Oleh: Vecco Suryahadi Saputro (@veccosuryahadi)

Malam ini, saya baru selesai membaca tulisan Chika Aldila tentang pengalamannya saat NgAleut Basa Bandung Halimunan. Tulisan ini menarik dan menggoda saya untuk menambah cerita tentang salah satu titik perjalanannya. Titik itu adalah mata air Ciguriang di Kebon Kawung.
Dalam tulisan Chika, pengguna mata air Ciguriang adalah warga Kebon Kawung yang akan disunat. Tapi sebetulnya ada satu pengguna Ciguriang lainnya yang bernama tukang dobi atau tukang binatu atau nama kerennya adalah tukang laundry.

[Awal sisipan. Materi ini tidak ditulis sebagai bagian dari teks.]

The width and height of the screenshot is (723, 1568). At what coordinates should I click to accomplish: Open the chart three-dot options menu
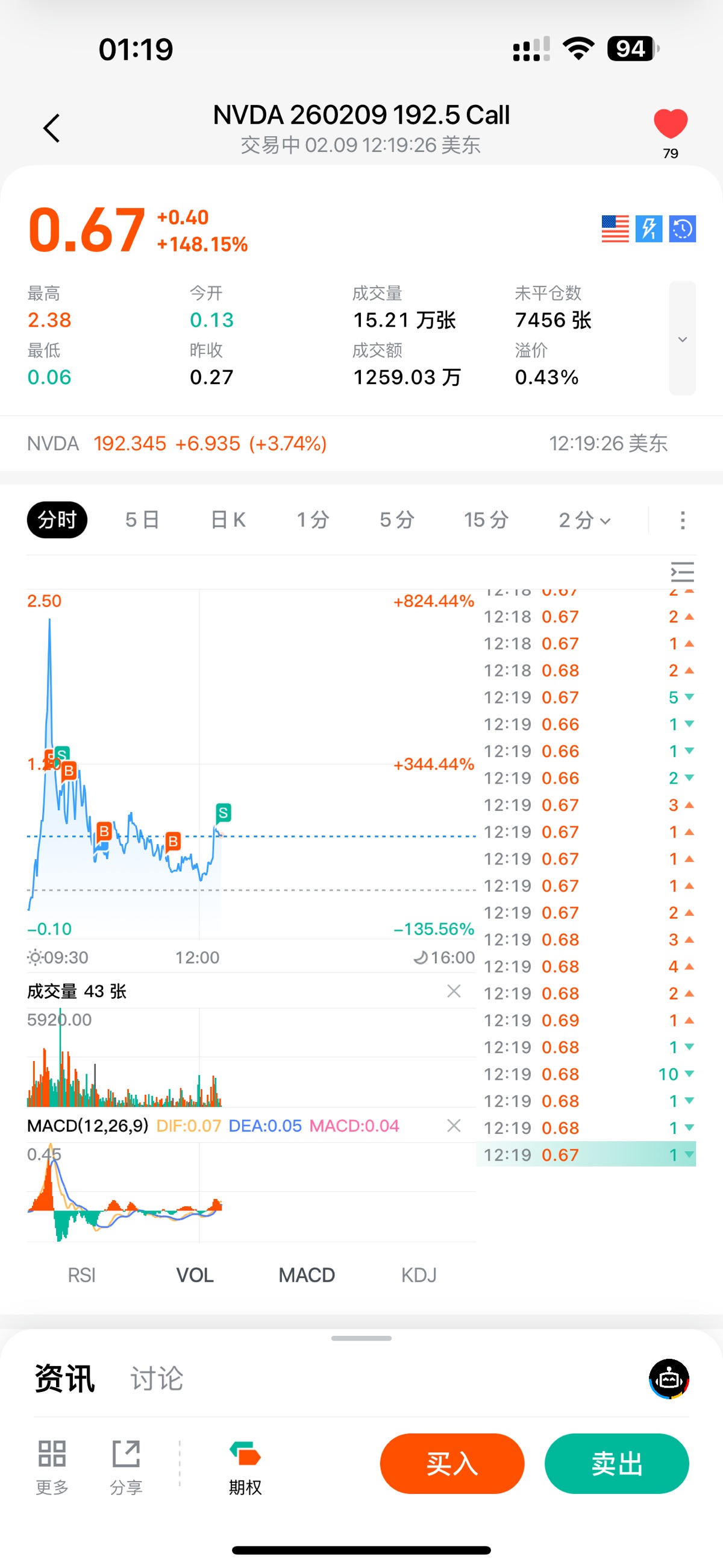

Ada beberapa hal menarik tentang tukang dobi di mata air Ciguriang. Pertama, mereka baru bisa menggunakan mata air Ciguriang setelah membayar satu sen. Kedua, mereka bekerja pada malam hari hingga pagi hari. Jadi mereka obor dan satu sen sebelum bekerja di mata air Ciguriang.

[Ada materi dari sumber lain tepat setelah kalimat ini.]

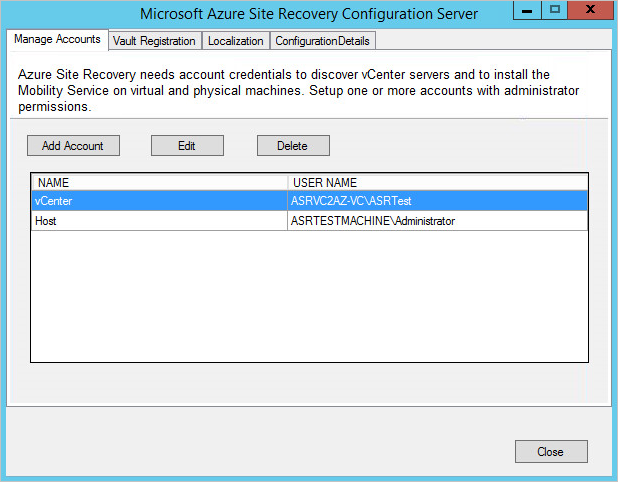Click the empty area of accounts list
Viewport: 618px width, 482px height.
309,296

Lalu, seperti apa cara mereka mencuci baju? Apa menggunakan mesin cuci atau mencuci dengan papan gilas?
Nah, cara kerja mereka tentunya berbeda dengan binatu sekarang. Saat itu, mereka mencuci dengan membantingkan baju ke batu. Sambil mencuci dan membanting baju, mereka kerap menyanyikan lagu-lagu berbahasa Sunda yang kadang-kadang terdengar oleh warga Kebon Kawung yang akan tidur.

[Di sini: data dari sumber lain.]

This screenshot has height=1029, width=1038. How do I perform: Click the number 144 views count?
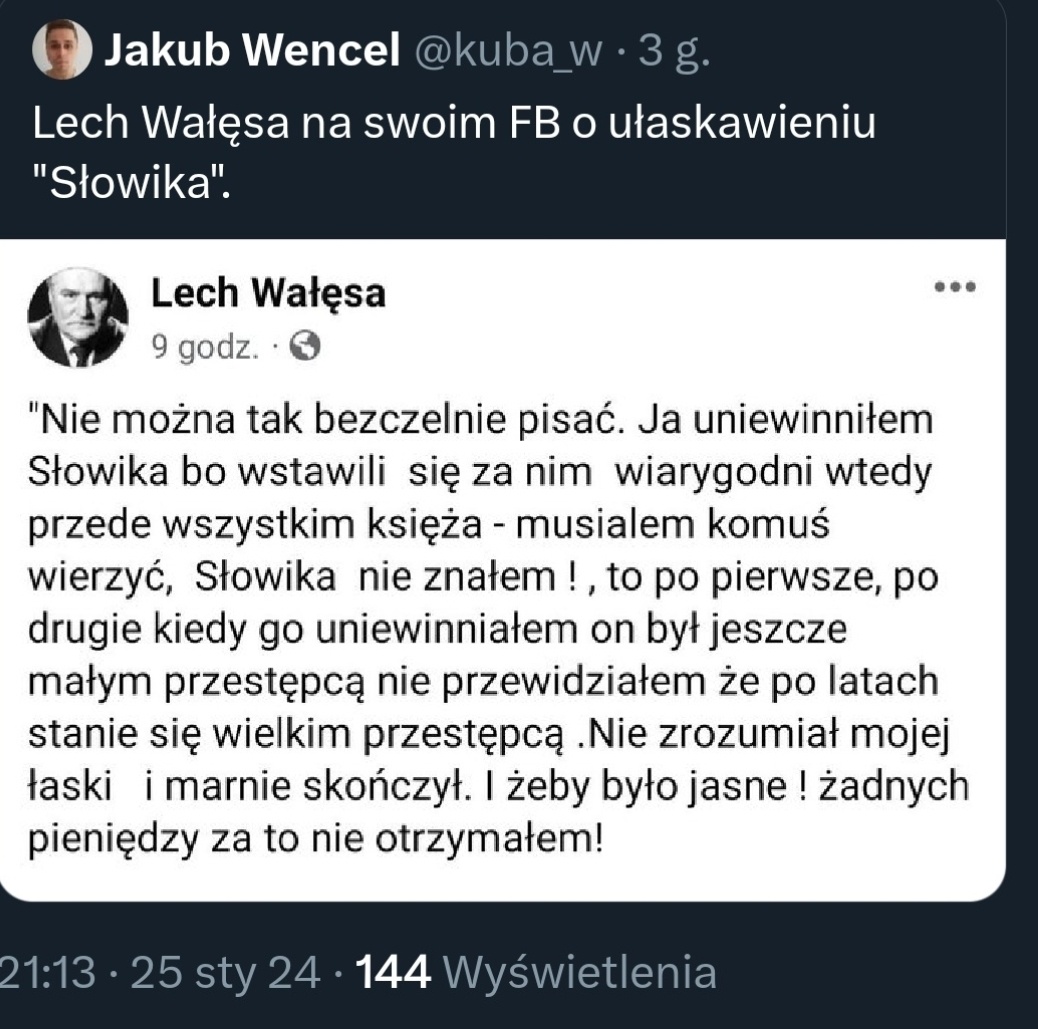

Oh iya, tukang dobi di mata air Ciguriang berasal dari berbagai pelosok di kota Bandung. Mereka datang berombongan ke mata air Ciguriang. Walaupun demikian, ada warga asli Kebon Kawung yang telah turun-temurun menjadi tukang dobi di mata air Ciguriang.
Sayangnya, tempo kini tukang dobi di Ciguriang tinggal cerita saja. Sudah jarang orang Kebon Kawung melihat tukang dobi mencuci baju dan mendengar nyanyian tukang dobi di mata air Ciguriang pada malam hari.